Ptarmigan Outfitters is run by Lars Jacobs, master outdoorsman, native Vermonter, all around interesting guy. Basically, Bear Grylls don’t got shit on him. Though Lars is a friend of the family I hadn’t had the chance to go check out his store until this trip. Recently expanded, Ptarmigan is quite honestly one of the most impressive shops I’ve ever been in. Filson, Beretta(yeah that Beretta) and Peter Millar clothing alongside some of the most incredible guns I’ve ever seen. They do custom fit hunting jackets using the finest Scottish wool, hand tailored in Tennessee and man are those impressive. Though I’m a long way off from their demographic, I can still appreciate what they’re doing. As Dave said, “who wouldn’t like to hold a $100,000 plus gun?”

Gun case done by a friend of my dad. Houses some nice rifles.

The gun room is something to behold.

After a good long drooling over this and that session at Ptarmigin we moved onto one of Manchester’s main attractions, the Orvis Flagship store.

The rain ceased almost as quick as it had begun so we made out Orvis visit a quick one. Though I’ve been there many times over the years the place never ceases to amaze me. Sure it’s not on the same scale as L.L. Bean but the store is still a really neat place to browse around.

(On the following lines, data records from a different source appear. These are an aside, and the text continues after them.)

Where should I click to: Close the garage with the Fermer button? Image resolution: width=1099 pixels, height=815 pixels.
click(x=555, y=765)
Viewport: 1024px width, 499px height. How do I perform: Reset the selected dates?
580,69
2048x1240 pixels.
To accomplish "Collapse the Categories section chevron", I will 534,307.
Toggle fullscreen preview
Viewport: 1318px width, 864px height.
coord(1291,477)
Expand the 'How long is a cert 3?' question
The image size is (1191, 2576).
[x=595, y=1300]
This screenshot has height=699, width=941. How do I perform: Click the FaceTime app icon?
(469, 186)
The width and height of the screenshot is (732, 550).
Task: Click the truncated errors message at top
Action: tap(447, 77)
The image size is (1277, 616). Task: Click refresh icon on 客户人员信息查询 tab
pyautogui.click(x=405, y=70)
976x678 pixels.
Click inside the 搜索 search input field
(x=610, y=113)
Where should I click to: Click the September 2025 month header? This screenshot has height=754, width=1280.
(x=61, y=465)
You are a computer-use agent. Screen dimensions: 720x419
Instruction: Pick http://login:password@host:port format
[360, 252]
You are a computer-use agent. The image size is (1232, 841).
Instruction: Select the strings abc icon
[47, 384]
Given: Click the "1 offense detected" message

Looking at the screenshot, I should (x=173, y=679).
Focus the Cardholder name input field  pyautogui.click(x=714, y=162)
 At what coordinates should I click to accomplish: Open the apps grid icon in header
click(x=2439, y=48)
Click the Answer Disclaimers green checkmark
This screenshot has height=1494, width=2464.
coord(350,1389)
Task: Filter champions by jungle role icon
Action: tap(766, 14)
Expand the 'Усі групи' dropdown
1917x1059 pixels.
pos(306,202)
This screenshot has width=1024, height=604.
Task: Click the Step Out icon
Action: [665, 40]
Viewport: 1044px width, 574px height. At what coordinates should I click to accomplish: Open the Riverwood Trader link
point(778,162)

Paola found a friendly bear right away

Hitch to Jeep Grand Wagoneer and never settle down.

The Big Window.

After Orvis we’d had about all the browsing we could handle. Hungry for a change of pace we headed to The Northshire Bookstore and got lost for a bit. I can’t even to begin to explain the significance of the bookstore to me or the town. All I’ll say is few places spark my curiosity like that place does. Once the sun had set we decided it was time to grab dinner with some old friends and make it an early night. The grabbing of the dinner happened(at a new spot, Seasons which was damn good) the making it an early night not so much. After all, nights have a tendency to get extended when you’re catching up with people. We finally made our way back to the ol homestead to get some rest. We’d be needing it, the following day we were to head down to New York City for the remainder of our trip.


One response to “Way Out East: Part 3

  1. Again so beautifully expressed.You surely do love our home state!